Why do higer end server cpu typically have slower single thread performance?

1

Something I saw many times and which is confirmed by multiple benchmarks: Xeon cpu and more generally Intel cpu targeting the server market have slower per thread performance than a CoreX cpu.
Even a $117 22nm Core i3 Ivy Bridge cpu will typically run python workloads faster than a $2000 10nm Xeon Cannon Lake cpu. And it’s not even with Turbo Boost mode enabled!

Except in the case of python (where the language doesn’t have proper multithreading support) server workloads are more multithreaded and more multiprocess than the games and workloads run by an individual which explains why they favour sacrificing single thread performance in order to have more cores.

While it’s already know that Intel and other hardware maufacturers can no longer increase performance using single core designs, what (in details) does decreasing per thread peformance for the same microarchitecture brings? Why not continue to just add less but faster core per chip for the same price?

user2284570

Posted 2019-10-27T04:23:43.797

Reputation: 1 160

Or rephrased why you have better to run a huge python workload on a $117 22nm Core i3 Ivy Bridge cpu than a $2000 10nm Xeon Cannon Lake cpu? (since cpu bounds python programs can run only one thread at time). – user2284570 – 2019-10-27T04:27:04.743

3The answer is simple: Because server CPUs are optimized for multi-core processes. That is the typical scenario of a server (web- /database server, computing cluster, ...). – Robert – 2019-10-27T10:05:52.917

@Robert that’s I said in my question. But why putting less but faster cores isn’t equivalent to setting more but slower cores? – user2284570 – 2019-10-27T14:33:52.093

This is a question of the software you run. Typical server software can make use of multiple cores. A Python program not. Some typical desktop programs can make use of some cores. – Robert – 2019-10-27T17:11:15.917

@Robert do you know that python is Powerring the backend of several Google websites (though not the most used ones)? – user2284570 – 2019-10-27T17:36:37.330

Python web systems use multiple processes instead of multi-threading. Therefore Python can be used without problems on a server in this case. – Robert – 2019-10-28T09:05:04.553

@Robert except if you have a 2000 billions (like in my case) possibility graph where walking on it takes 5ms per path so that creating a process each time or relying on ɪᴘᴄ is too much overhead. – user2284570 – 2019-10-28T12:43:10.183

Answers

0

(This post is asking for speculation and I'm happy to oblige.)

Why not continue to just add less but faster core per chip for the same price?

The problem is that the current technology had hit its limits, so only minor performance improvements are now possible. Improvements of 10-20% just don't sound very convincing.

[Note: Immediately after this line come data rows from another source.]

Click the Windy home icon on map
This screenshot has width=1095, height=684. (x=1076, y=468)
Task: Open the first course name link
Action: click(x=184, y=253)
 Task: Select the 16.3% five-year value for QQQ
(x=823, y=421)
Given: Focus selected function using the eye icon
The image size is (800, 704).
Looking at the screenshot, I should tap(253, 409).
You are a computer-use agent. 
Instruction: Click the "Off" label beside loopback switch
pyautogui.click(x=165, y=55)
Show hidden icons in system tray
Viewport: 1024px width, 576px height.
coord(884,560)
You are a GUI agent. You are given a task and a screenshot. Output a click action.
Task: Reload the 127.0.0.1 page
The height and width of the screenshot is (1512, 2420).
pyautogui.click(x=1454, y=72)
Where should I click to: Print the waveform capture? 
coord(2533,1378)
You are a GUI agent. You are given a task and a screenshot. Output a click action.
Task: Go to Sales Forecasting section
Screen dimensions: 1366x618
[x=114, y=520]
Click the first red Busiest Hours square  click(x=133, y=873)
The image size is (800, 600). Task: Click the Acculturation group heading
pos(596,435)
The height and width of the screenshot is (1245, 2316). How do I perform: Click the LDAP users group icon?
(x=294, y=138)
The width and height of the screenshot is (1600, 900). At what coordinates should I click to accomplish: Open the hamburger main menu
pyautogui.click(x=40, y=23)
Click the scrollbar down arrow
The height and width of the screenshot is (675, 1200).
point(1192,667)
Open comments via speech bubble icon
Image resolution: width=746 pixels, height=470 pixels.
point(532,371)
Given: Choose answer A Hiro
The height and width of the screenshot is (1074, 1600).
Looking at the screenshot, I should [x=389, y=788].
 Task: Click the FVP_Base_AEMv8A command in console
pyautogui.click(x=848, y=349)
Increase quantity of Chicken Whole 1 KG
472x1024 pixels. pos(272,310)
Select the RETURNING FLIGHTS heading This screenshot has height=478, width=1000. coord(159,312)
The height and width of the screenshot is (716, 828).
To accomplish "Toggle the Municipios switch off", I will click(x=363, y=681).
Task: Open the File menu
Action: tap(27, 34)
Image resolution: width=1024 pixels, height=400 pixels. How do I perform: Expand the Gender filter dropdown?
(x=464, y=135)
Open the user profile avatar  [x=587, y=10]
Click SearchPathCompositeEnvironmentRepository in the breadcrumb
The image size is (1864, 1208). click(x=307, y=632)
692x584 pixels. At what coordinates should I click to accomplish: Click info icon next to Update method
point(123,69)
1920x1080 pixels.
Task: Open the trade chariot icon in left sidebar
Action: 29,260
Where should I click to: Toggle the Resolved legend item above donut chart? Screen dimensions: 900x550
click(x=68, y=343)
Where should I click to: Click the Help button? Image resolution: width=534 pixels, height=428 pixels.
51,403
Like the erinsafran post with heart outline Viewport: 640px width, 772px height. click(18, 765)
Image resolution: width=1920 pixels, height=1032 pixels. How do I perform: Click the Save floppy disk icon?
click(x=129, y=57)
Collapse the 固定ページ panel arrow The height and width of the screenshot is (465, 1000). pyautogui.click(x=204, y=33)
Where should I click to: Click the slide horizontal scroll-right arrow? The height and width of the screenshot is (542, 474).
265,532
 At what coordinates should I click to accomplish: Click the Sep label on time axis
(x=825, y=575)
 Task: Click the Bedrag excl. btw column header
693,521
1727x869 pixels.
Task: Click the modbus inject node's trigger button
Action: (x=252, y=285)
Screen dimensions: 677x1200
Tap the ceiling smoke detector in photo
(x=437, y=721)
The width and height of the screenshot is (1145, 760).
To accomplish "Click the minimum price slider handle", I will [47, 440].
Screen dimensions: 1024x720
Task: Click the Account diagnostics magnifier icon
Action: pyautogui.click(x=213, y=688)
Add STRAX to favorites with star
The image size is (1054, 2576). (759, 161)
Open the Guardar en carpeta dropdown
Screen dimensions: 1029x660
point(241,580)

On the other hand, manufacturers do not wish to fall behind Moore's law, stating that computer chip performance would roughly double every 18 months (with no increase in power consumption). This needs an improvement factor of 100%, and such single-core technology just does not exist.

Solution : Double the number of cores and sum up their total capacity, as proof that performance is evolving fast enough by 100%.

In real life this theoretical increase of the number of cores is not guaranteed to increase the total performance, since some computer resources are shared and may become bottlenecks, for example the RAM, bus and disk.

What does decreasing per thread performance for the same micro-architecture brings?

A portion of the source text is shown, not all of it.